You should watch it. You can do so here.

I started weeping when Sandra Bland made the choice (which wasn’t a choice) to leave her car. I recognized her voice and words and body language as someone who was scared for her life but trying to maintain her dignity in the face of a police officer who was trying to maintain his pride after being challenged. You can hear it in Sandra Bland’s repeated “for a fucking traffic ticket.” And you can hear it in the police officer’s “This right here says a warning. *YOU* started creating the problems.” Hopelessness versus Defensiveness. Helplessness versus Power.

When I worked as a Dean of Security, I was called a lot of things that attacked my gender, race, (what students thought was) my religion, and my body type. I had a lot of irritated teenagers (and teachers) talk to me with a lack of respect. I was threatened, glared at, stomped at, and there were a lot of eyes rolled and teeth sucked in my direction. Over five years as a Dean of Security in a Brooklyn high school, I lost my temper once with a student. But I didn’t put my hands on her.

Watching the full video of Sandra Bland’s arrest, I recognized the escalation. I can identify  several times where the police officer goaded Sandra Bland into reacting. I can hear the fear in Sandra Bland’s voice come out as anger and rebellion. I can hear the despair in her voice. And the fear. So much fear.

As teachers we had to take the high road despite being taunted and dared because we were professionals. And human. It helped to have empathy for our students. It helped to know something about their lives and their dreams. But it wasn’t easy. And not all of the teachers or fellow Deans of Security were successful at finding that high road. It doesn’t feel good to be challenged or to have your plan for an organized and calm day to be disrupted by someone else’s behavior. We all have our lives and stresses and bad days and illnesses and crappy spouses and children and neighbors. But that’s living in a world with other people. That’s life.

Police officers have even more of a calling to take the high road. For one thing, they are armed. For another, they — quite literally — have the law on their side. The medical community’s mantra of “Do No Harm” must apply to officers of the law ten-fold. When it doesn’t, the personal biases and prejudices and hatreds and resentments cost lives and harm us all. This is not an issue that happens to someone else. If it happens to one, it is happening to us all. (And let’s not pretend this is only in Texas.)
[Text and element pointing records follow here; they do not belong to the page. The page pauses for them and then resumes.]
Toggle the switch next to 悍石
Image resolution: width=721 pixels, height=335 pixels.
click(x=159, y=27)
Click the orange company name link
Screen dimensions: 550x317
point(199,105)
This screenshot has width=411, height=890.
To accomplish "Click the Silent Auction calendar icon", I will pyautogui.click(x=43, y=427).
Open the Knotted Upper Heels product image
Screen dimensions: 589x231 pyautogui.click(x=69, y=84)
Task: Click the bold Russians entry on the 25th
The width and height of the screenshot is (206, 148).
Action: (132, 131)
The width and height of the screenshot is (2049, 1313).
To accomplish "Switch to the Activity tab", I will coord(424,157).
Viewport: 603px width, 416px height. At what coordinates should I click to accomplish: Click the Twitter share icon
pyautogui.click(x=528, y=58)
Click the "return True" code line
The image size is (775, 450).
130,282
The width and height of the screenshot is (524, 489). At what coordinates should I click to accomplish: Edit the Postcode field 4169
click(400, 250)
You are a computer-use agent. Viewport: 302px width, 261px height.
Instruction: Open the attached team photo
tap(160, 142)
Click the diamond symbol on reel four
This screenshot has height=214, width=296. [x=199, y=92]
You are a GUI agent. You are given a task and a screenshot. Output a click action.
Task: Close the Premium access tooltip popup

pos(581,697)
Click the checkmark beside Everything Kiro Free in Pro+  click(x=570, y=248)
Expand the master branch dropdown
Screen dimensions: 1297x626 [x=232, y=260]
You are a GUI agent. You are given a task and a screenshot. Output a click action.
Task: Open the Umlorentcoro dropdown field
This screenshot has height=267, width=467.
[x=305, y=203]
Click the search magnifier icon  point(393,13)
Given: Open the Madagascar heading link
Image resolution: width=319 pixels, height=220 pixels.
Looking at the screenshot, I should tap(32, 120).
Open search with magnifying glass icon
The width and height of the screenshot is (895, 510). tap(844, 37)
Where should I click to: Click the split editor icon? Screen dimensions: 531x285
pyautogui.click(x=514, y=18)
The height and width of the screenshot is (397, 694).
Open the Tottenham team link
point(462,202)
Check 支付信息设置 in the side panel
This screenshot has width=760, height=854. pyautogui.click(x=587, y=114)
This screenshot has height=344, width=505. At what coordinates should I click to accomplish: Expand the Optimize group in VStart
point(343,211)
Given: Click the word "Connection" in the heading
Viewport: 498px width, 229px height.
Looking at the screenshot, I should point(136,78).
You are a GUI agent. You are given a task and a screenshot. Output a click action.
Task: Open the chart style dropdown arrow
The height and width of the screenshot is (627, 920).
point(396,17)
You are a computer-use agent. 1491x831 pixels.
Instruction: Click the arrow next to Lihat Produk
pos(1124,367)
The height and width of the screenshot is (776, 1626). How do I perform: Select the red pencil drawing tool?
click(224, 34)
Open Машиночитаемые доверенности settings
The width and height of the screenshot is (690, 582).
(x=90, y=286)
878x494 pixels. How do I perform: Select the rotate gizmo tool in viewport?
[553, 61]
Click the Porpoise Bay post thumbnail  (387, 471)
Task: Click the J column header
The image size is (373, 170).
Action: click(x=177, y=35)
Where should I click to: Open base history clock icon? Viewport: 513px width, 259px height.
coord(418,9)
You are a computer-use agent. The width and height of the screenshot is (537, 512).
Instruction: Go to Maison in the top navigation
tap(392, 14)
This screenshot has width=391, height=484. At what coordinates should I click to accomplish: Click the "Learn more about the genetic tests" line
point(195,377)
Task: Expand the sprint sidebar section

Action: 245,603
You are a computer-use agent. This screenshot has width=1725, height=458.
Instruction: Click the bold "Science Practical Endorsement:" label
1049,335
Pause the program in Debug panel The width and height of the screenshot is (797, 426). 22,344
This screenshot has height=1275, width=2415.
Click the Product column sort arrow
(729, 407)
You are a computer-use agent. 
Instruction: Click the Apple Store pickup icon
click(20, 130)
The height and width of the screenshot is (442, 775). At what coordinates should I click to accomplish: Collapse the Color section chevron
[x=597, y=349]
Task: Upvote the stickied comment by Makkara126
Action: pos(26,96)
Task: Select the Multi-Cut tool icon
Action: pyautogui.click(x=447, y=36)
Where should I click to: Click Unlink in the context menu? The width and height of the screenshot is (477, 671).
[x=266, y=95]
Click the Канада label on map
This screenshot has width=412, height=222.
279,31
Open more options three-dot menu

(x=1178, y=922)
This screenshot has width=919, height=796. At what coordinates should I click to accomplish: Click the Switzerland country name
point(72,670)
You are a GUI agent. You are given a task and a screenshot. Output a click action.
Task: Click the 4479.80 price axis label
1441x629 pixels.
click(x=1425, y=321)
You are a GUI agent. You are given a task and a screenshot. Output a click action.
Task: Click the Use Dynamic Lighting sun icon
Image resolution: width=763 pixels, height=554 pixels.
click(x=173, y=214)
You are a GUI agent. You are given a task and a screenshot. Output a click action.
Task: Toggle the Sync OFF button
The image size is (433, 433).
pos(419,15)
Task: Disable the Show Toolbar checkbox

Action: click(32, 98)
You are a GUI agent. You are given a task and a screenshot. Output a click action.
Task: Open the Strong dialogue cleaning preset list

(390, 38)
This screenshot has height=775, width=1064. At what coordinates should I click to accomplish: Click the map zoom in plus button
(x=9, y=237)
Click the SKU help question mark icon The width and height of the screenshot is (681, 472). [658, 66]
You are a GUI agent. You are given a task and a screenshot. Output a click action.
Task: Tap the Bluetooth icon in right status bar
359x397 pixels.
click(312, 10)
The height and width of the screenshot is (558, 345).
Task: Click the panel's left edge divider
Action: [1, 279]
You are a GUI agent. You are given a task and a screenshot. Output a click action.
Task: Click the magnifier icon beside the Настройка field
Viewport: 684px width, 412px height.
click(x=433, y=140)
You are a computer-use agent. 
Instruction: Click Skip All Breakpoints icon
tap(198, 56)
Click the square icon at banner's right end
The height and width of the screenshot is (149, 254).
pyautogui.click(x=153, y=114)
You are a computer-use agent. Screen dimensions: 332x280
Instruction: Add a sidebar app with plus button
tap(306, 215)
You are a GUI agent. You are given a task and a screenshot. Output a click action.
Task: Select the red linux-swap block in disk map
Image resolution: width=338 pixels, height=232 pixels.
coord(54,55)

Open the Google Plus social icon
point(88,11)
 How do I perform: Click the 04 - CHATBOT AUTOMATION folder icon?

We need to get past the point where Pushing the Envelope is demanding that people are treated as human beings. And that’s going to take those of us with privilege to stand up and risk some discomfort and strife. It’s going to take some in the police force and emergency services to stand up and speak out. If we say we believe everyone should be treated as a human being, there can be no tiered belief system. And we all have to swallow some pride and drop the defensiveness if we hope to move forward.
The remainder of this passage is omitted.